Item coordinate data:
——

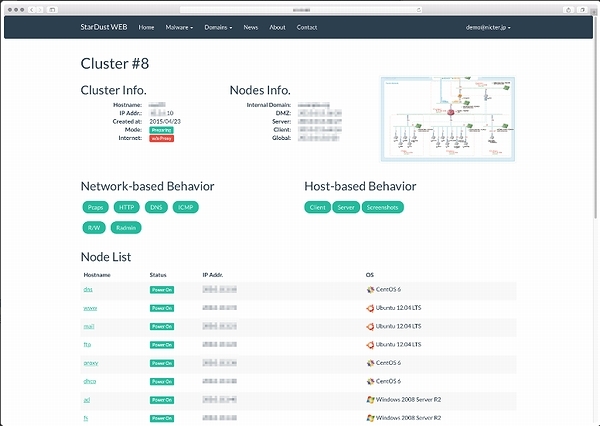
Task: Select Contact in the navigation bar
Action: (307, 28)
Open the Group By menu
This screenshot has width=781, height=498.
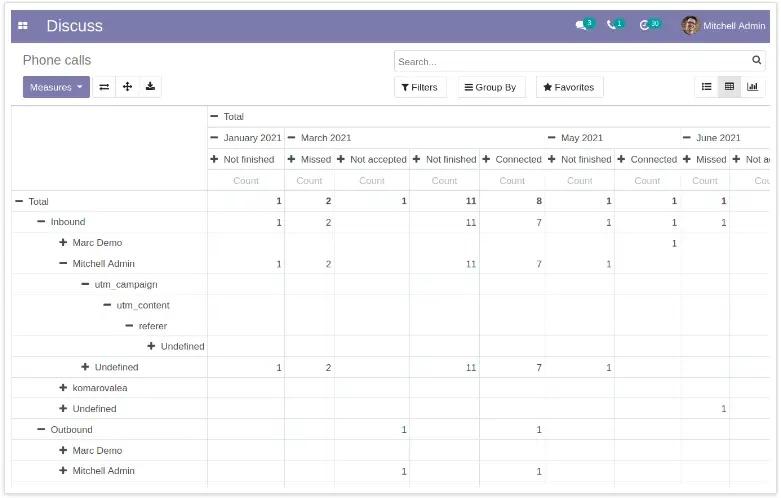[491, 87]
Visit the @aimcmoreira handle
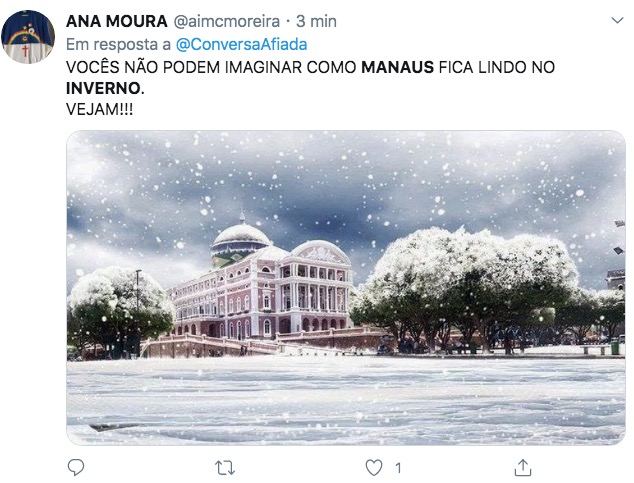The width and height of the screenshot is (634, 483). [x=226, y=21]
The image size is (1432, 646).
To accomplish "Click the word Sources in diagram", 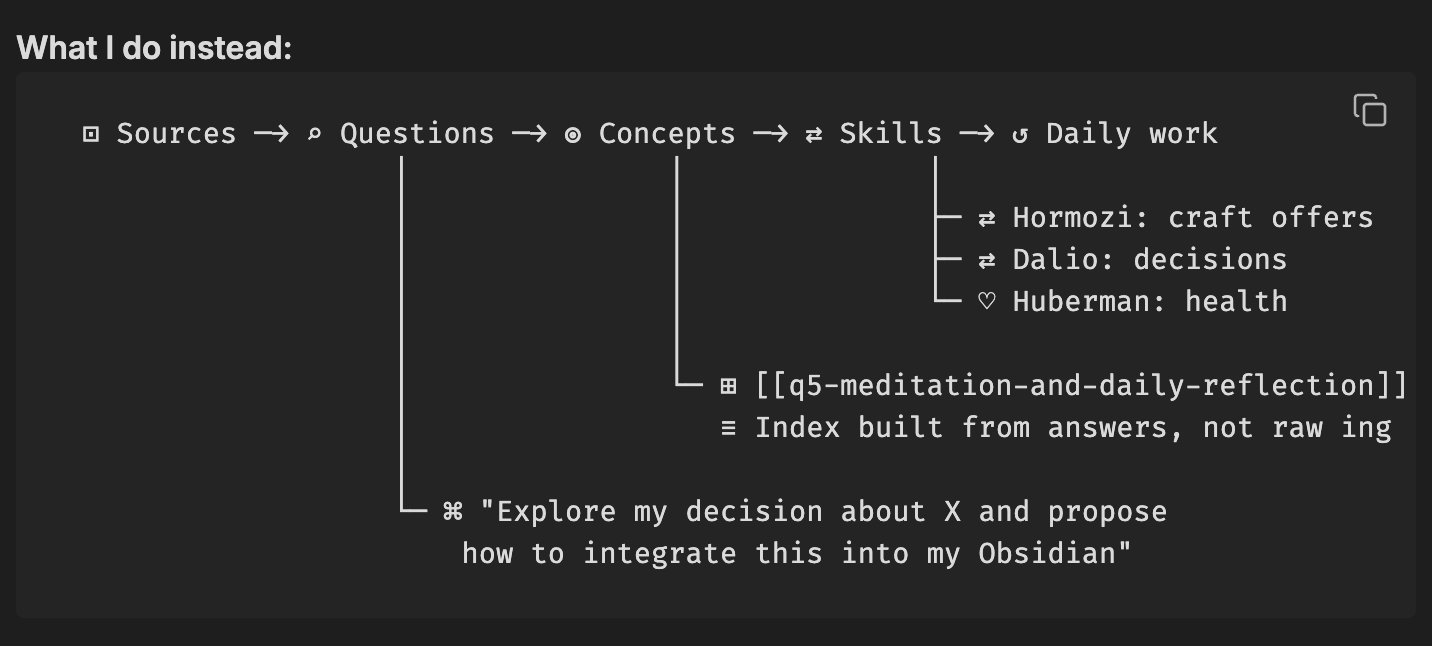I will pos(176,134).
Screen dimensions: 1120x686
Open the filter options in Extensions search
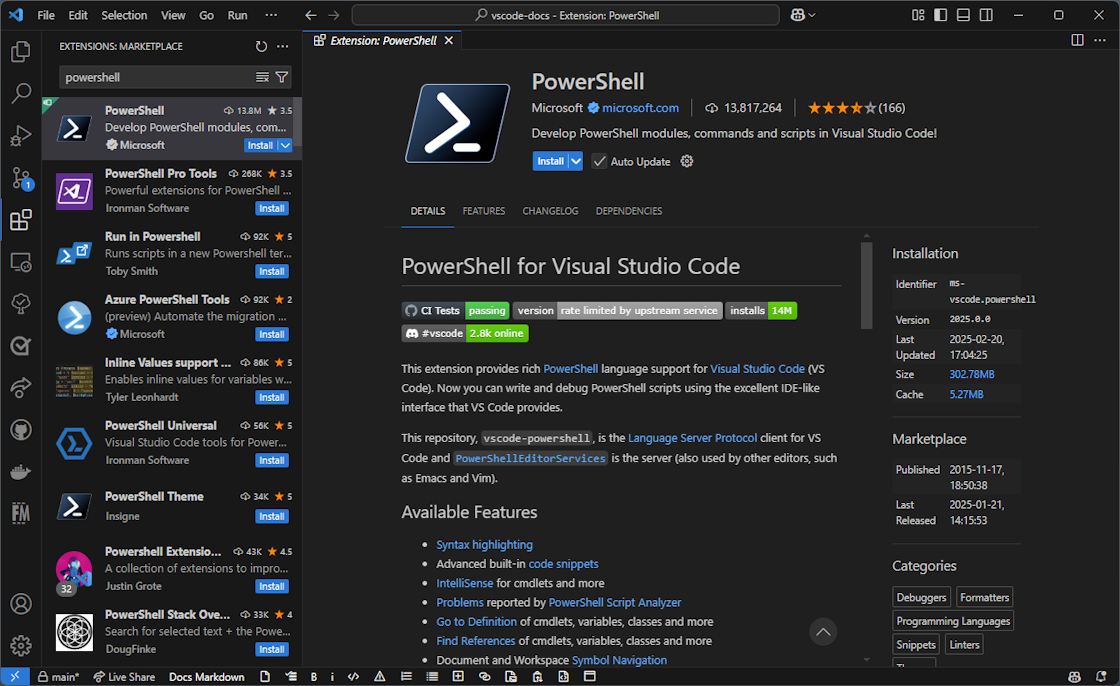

——

THE TASK
Extract every line of the listing above that contains the word "Open".

RESPONSE TO THIS EXERCISE
Open the Group By menu
Open the filter options in Extensions search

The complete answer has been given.